Some top ACORN officials tried to shield the scheme, which involved Dale Rathke, the brother of ACORN founder Wade Rathke. “Leadership has no faith in staff. Wade betrayed them,” the minutes say.
The documents present a troubling picture of one of the nation’s leading social justice advocacy groups, with more than 400,000 members, offices in 75 cities and an expanding international presence.
Founded in 1970 and supported in part by government grants, ACORN has forged relationships with banks, federal and state agencies and nonprofits that have made it a major force in helping low-income families buy homes and in bringing marginalized voters to the polls. The ACORN political action committee endorsed Barack Obama last February.
ACORN said in a statement Saturday that it has taken “decisive action” to correct problems detailed in the documents, which it said were stolen and leaked to investigators for a House oversight committee. Spokesman Brian Ketten-ring said ACORN has reorganized, severed its connections to Wade Rathke and “been made whole relative to the monies stolen in 1999-2000.” He also said “arrangements have been or are being made to correct all tax delinquencies.”
An investigation by Republican members of the House Committee on Oversight and Government Reform also showed that there was concern within ACORN that its voter outreach efforts, which are required to be nonpartisan, were aimed at electing Democratic candidates, a key complaint of conservative critics.
In a June 2008 report to ACORN, Washington lawyer Elizabeth Kingsley, who conducted an independent review of the group’s finances, found that poorly documented money transfers between ACORN and an allied organization, Project Vote, may have allowed tax-deductible charitable contributions to be used for political purposes. She also noted conflicts created when decision-makers at the tax-exempt entity had roles in political activities.

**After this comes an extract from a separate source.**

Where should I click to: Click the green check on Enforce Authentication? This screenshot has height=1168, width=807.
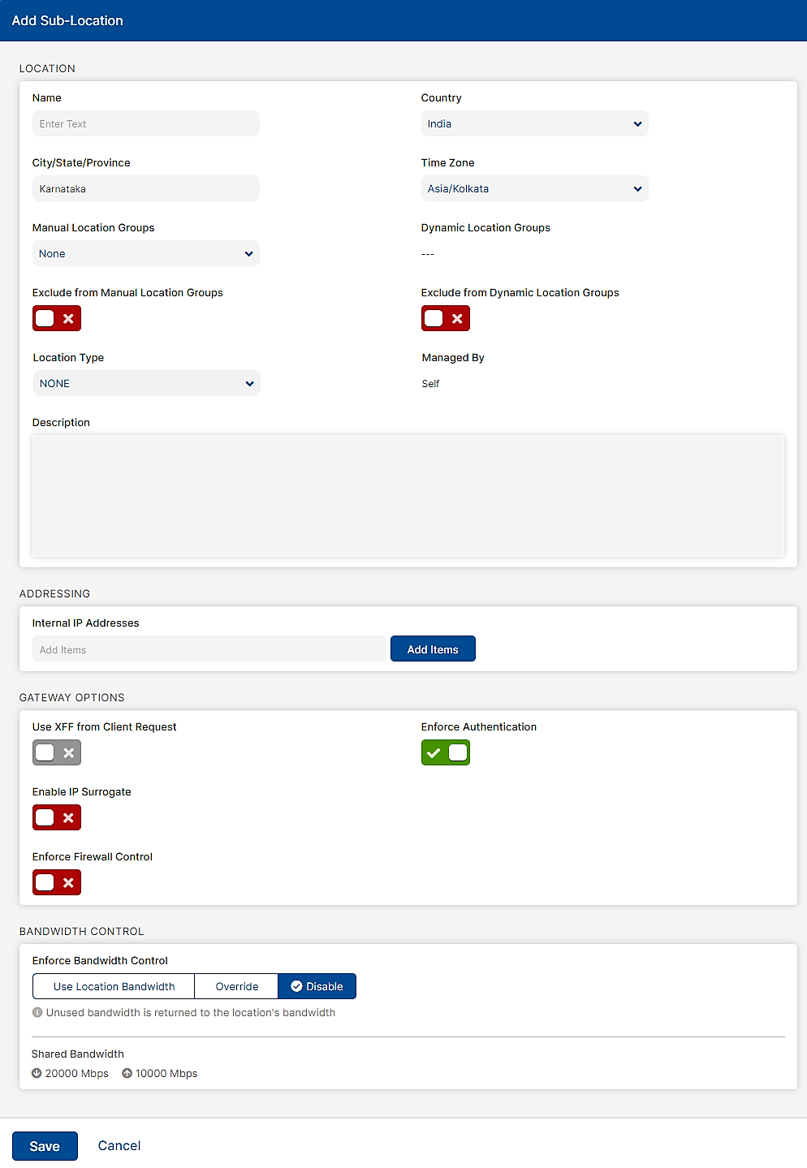434,752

“My question all along was, are we funding a liberal political agenda with taxpayer dollars without knowing it?” said Rep. Darrell Issa, R-Calif., who co-sponsored last week’s House legislation cutting off ACORN’s federal funding and also led the oversight committee investigation that was released in July. “By the end, it was clear to me, this organization can’t assure anybody, including itself, that it won’t use our money for partisan politics.”
Conservative ire over ACORN has been building since the 2008 elections, when the group mounted voter-registration drives that helped propel the victories of Obama and other Democratic candidates. The Obama campaign paid Citizens Consulting Inc. of New Orleans, a close ally of ACORN, more than $800,000 for get-out-the-vote activities, and the group’s political action arm endorsed Obama.
Obama’s ties to ACORN date to his days as a community organizer in Chicago. He represented ACORN in a lawsuit in 1994 and conducted two leadership training sessions for ACORN’s Chicago chapter in the late 1990s. In 1992, Obama served as director of Project Vote in Chicago, helping to register 150,000 voters on the South Side.
Obama has said previously that ACORN did not advise his presidential campaign. “We don’t need ACORN’s help,” he said last October.
Issa’s investigators unearthed e-mails and documents offering details of how the organization reacted to the discovery that Dale Rathke, the former chief financial officer of ACORN, had embezzled $947,000 in 1999 and 2000. Wade Rathke left his post as ACORN’s chief organizer in June 2008 after the embezzlement was discovered.
Neither the full ACORN board nor most of its staff knew about the embezzlement until a donor revealed it in 2008, eight years later. ACORN reached a private settlement with Dale Rathke in which he and his family agreed to repay the money that, according to ACORN documents, he spent on luxury hotels and trips on the Concorde. The organization agreed not to turn over the matter to prosecutors.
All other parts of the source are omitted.